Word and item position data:
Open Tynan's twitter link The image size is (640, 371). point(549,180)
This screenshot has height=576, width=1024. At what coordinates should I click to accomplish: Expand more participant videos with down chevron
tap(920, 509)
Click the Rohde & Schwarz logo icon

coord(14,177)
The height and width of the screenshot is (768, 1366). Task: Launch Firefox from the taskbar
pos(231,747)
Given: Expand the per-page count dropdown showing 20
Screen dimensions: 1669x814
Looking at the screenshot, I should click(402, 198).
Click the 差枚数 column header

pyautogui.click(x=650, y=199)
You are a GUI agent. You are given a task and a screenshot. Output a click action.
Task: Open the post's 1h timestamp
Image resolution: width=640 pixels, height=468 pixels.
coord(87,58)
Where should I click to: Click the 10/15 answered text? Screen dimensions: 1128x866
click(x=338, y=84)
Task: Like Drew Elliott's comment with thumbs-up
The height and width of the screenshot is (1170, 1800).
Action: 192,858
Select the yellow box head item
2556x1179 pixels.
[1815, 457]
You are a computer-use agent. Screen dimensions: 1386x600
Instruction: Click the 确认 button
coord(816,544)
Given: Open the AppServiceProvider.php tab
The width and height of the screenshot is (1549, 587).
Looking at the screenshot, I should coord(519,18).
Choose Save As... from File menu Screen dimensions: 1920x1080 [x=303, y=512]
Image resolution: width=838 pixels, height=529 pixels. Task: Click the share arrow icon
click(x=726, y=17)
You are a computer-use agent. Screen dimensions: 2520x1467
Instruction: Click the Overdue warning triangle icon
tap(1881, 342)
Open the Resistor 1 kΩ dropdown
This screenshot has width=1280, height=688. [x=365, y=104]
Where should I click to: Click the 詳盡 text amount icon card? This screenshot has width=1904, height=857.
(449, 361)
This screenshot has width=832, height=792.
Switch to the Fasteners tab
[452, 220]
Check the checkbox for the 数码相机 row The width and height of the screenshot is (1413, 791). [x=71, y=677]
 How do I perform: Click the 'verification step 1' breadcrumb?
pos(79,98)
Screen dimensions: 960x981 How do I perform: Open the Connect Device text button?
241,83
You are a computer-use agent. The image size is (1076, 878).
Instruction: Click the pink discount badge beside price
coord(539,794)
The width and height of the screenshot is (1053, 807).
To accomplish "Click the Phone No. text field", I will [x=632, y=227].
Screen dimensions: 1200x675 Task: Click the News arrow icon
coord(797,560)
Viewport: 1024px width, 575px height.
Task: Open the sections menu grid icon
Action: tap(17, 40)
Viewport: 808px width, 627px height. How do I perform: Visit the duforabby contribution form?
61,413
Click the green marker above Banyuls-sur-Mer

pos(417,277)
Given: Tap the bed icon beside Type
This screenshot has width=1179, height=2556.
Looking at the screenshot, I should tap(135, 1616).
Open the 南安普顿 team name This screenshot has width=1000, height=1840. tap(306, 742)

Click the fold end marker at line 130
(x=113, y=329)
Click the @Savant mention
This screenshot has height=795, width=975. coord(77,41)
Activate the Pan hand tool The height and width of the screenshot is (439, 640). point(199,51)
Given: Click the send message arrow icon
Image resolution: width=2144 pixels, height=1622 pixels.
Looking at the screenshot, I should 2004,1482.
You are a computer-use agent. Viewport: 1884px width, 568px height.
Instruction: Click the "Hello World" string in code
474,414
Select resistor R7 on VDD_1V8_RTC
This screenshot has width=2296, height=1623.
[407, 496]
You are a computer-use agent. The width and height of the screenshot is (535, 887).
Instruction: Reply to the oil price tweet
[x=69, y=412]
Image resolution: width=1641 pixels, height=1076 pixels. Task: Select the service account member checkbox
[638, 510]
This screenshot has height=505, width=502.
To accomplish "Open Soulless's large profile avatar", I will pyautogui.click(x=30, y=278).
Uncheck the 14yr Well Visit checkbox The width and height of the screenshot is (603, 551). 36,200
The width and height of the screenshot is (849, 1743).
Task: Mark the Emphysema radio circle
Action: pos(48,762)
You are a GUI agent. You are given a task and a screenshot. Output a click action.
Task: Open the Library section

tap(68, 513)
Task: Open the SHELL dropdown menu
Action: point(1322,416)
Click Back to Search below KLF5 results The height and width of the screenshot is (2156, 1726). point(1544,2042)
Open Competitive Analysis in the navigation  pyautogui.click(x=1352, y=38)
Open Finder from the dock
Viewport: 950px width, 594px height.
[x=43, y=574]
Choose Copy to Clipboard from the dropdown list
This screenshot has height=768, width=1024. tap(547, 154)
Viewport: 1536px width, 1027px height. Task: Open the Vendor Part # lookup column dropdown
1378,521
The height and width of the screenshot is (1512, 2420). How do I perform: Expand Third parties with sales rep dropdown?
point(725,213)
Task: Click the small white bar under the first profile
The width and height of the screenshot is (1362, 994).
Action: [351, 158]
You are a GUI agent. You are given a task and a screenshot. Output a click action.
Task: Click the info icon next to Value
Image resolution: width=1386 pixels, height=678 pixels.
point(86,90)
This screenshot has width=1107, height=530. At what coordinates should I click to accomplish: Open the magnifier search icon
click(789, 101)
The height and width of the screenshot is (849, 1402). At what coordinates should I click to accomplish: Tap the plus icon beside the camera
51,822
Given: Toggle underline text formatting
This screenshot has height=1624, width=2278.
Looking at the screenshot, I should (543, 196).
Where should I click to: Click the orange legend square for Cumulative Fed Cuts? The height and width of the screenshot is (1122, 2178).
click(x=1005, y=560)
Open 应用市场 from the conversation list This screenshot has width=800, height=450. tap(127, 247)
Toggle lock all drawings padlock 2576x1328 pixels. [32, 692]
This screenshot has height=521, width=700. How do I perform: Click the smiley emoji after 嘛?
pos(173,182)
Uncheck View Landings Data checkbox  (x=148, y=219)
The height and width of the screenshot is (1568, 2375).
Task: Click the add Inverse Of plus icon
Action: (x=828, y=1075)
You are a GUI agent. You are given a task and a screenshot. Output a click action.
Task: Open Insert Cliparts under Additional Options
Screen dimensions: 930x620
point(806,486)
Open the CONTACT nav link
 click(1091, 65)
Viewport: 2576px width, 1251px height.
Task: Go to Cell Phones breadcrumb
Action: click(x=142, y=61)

Written instruction: Reproduce the stretch from the line containing "This screenshot has height=505, width=502." through the line containing "[x=43, y=574]", substituting "Library panel" for "Library section" and leaving everything else unchanged.

Answer for this exercise:
This screenshot has height=505, width=502.
To accomplish "Open Soulless's large profile avatar", I will pyautogui.click(x=30, y=278).
Uncheck the 14yr Well Visit checkbox The width and height of the screenshot is (603, 551). 36,200
The width and height of the screenshot is (849, 1743).
Task: Mark the Emphysema radio circle
Action: pos(48,762)
You are a GUI agent. You are given a task and a screenshot. Output a click action.
Task: Open the Library panel

tap(68, 513)
Task: Open the SHELL dropdown menu
Action: point(1322,416)
Click Back to Search below KLF5 results The height and width of the screenshot is (2156, 1726). point(1544,2042)
Open Competitive Analysis in the navigation  pyautogui.click(x=1352, y=38)
Open Finder from the dock
Viewport: 950px width, 594px height.
[x=43, y=574]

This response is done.